Dados do relatório sobre violência homofóbica no Brasil, elaborado pela Secretaria de Direitos Humanos, em 2012, apontou 3.084 denúncias de violações relacionadas à população LGBT (lésbicas, gays, bissexuais, travestis e transgêneros) pelo Disque 100. O que isso significa? Por dia, eram denunciadas 27,34 violações de caráter homofóbico.
Há quem ache que o mundo está “politicamente correto” demais, exagerado demais. Há quem ache que tudo virou preconceito e que não se pode nem mais rir da “bichosa” de sunga dourada desfilando pela avenida. Não virou preconceito, sempre foi. Há muitos que pensam que mulheres, gays, transexuais se vitimizam. Eles não se vitimizam, são vítimas.

Ser vítima não é apenas sofrer agressão física ou ser morto(a). Ser vítima é ser olhado(a) como o ser estranho, anormal, inferior dentro do conjunto de pessoas do qual você faz parte. É ser questionado(a) pelo seu modo de ser, como outros não são. É ter que policiar a fala, a maneira como anda, a roupa que veste, os gestos públicos (principalmente os de afeto) para que não seja insultado(a).

De acordo com o relatório sobre violência homofóbica, mencionado acima, as violências psicológicas foram as mais reportadas, representando 83,2% do total de denúncias em 2012, seguidas de discriminação (74,01%) e violências físicas (32,68%).

CARNAVAL DE JOINVILLE - Deixemos os números um pouco de lado e falemos de experiências. Neste ano, mais uma vez desfilei no carnaval de Joinville. Atrás da ala das baianas, na qual estava, desfilava um dos destaques da escola.

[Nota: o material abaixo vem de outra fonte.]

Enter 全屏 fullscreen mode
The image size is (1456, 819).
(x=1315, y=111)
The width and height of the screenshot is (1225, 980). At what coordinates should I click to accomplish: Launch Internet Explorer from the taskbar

Um jovem de pouco mais de 20 anos, vestido numa sunga dourada e com um adereço nas costas. No percurso pela rua até o ponto de concentração e durante o tempo em que esperávamos para entrarmos oficialmente na avenida, pude ouvir algumas “brincadeirinhas” (era carnaval, afinal) com relação ao moço.

A questão é que não são brincadeirinhas, são constrangimentos, ofensas, são violações. Há quem adore as “bichas”, pois são divertidíssimas, ótimas para se dar risada, durante o carnaval apenas, é claro.

Neste carnaval, um amigo meu foi para a rua vestido de mulher, segundo ele por pressão das pessoas que o acompanhavam, pois em sua concepção considerava a “brincadeira” desrespeitosa, machista, transfóbica, como de fato é. A questão é que ele foi. E se arrependeu. Menos mal.

Segundo seu próprio relato, estar vestido como uma mulher, apenas por algumas horas de festa, parece ter dado direito aos outros de lhe passarem a mão na bunda, de lhe encoxarem, de buzinarem para ele. “Ah! Mas isso era para zoar, para entrar no clima da festa”. Não, não é não. Quem vos escreve é uma mulher. E mulher passa por isso sempre, até quando o clima é de velório. Pessoas trans passam por isso sempre.

Há dois anos, passava o carnaval em São Francisco do Sul, com uma amiga. Estávamos sozinhas, à noite, sentadas num banco em frente ao mar, um pouco antes do local em que havia a grande concentração de pessoas com os sons dos carros ligados, dançando. Um carro parou atrás de nós, desceram alguns sujeitos com suas bebidas, dando risada, até que um falou para o outro: “Olha só, cara, tem mulher ali!”. Tem mulher ali é o mesmo que dizer: Há um banheiro ali. Há uma boneca inflável ali. Há um depósito dos meus desejos sexuais ali. Foi como me senti.

Outro dia, em turma, outro carro passou e uma cabeça colocada para fora do carro questionou bradando: “Vocês transam?”. Não me lembro se fiz algum tipo de gesto, mas minha vontade foi de gritar: “Não com animais”. Isso era carnaval. Mas teve aquele dia que ia trabalhar e fui encarada, aquele outro em que o carro buzinou, a outra ocasião em berraram sobre meu corpo, a outra, a outra e a outra.

O feminino parece ser sinônimo de ser público, um corpo público. A carne à mostra ou o corpo transformado (todo o corpo é, mas me refiro especialmente ao corpo transexual) parece serem pratos do jantar. Querem ainda me fazer pensar que é normal? Querem me fazer crer que é brincadeira certas fantasias de carnaval ou alguma espécie de elogio tirar foto da bunda de uma mulher e dizer que esse era o motivo de as pessoas terem demorado para sair de um espaço de lazer na cidade?

Ora, ora, caro folião, o carnaval é festa, mas a vida é séria demais para seus modos e suas fantasias trouxas.

terça-feira, 23 de fevereiro de 2016

O escândalo FHC? Não vem ao caso...
















POR JOSÉ ANTÓNIO BAÇO

As declarações da jornalista Mirian Dutra, que teve um romance com o ex-presidente Fernando Henrique Cardoso, foram o tema quente da semana passada. Mas apesar de aparecer aqui e acolá, o assunto esteve longe de ser manchete na velha mídia. A Globo, que estava diretamente implicada, não podia silenciar e abordou os fatos, claro. Mas sem fazer barulho. O tema passou batido para a maioria das pessoas que se informam pelos meios de comunicação tradicionais.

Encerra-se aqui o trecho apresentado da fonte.